On Sat, Mar 20, 2010 at 5:43 PM, Michał Marczyk
<michal.marc...@gmail.com> wrote:
> Well, you're calling subvec about twice as many times (I guess) as
> there are elements in your input vector. Then you're calling count at
> least once for each of the intermediate vectors (and twice for those
> which will be split further). Even with O(1) operations like those,
> that's certainly going to slow you down significantly if you don't
> derive a big concurrency-related benefit from it.

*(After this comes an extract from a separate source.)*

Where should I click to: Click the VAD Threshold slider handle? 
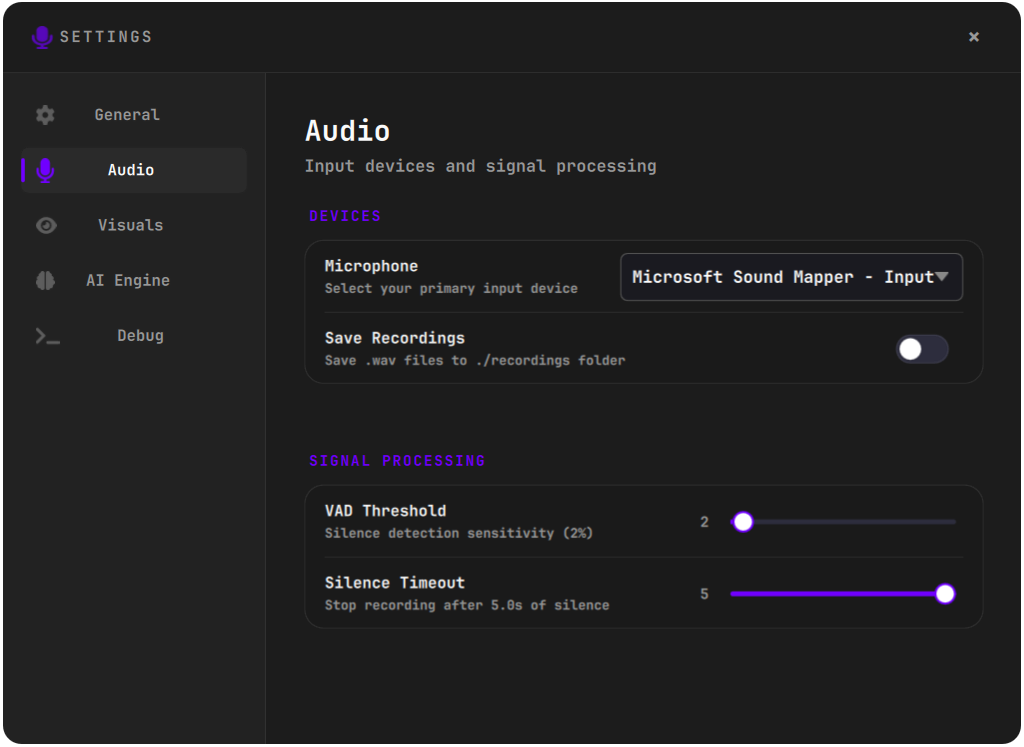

I've checked that although the overhead of "count" is negligible,
"subvec" causes a significant slowdown, probably due to the memory
allocation. As the subvec doesn't really do any destructuring of the
data collection (it acts as a simple proxy to the subsequent data
access operations) we can do the same without it (and faster):

(defn- sum_tree_int2 [val vec start cnt]
  (if (= cnt 1)
    (+ val (nth vec start))
    (let [cnt_half (quot cnt 2)
          s2 (+ start cnt_half)]
      (recur (sum_tree_int2 val vec start cnt_half)
             vec
             s2
             (- cnt cnt_half)))))

(defn sum_tree2 [vec]
  (sum_tree_int2 0 vec 0 (count vec)))

user> (dotimes [_ 5] (time (sum_seq (vec (range 100000)))))
"Elapsed time: 58.992694 msecs"
"Elapsed time: 60.766941 msecs"
"Elapsed time: 61.650573 msecs"
"Elapsed time: 63.162777 msecs"
"Elapsed time: 64.05898 msecs"
nil
user> (dotimes [_ 5] (time (sum_tree (vec (range 100000)))))
"Elapsed time: 1469.829266 msecs"
"Elapsed time: 1472.129838 msecs"
"Elapsed time: 1472.557825 msecs"
"Elapsed time: 1474.831577 msecs"
"Elapsed time: 1486.996811 msecs"
nil
user> (dotimes [_ 5] (time (sum_tree2 (vec (range 100000)))))
"Elapsed time: 90.365117 msecs"
"Elapsed time: 82.10876 msecs"
"Elapsed time: 81.573217 msecs"
"Elapsed time: 83.333776 msecs"
"Elapsed time: 84.892913 msecs"
nil

I'm happy with these results so there is there is no need to dwell on
it any longer.

> An example implementation:
>
> (defn chunked-commutative-vector-reduce [n f v]
>  (let [cnt (count v)
>        split-points (concat (range 0 cnt (/ cnt n)) [cnt])
>        subvs (map #(subvec v %1 %2) split-points (rest split-points))]
>    (reduce f (pmap #(reduce f %) subvs))))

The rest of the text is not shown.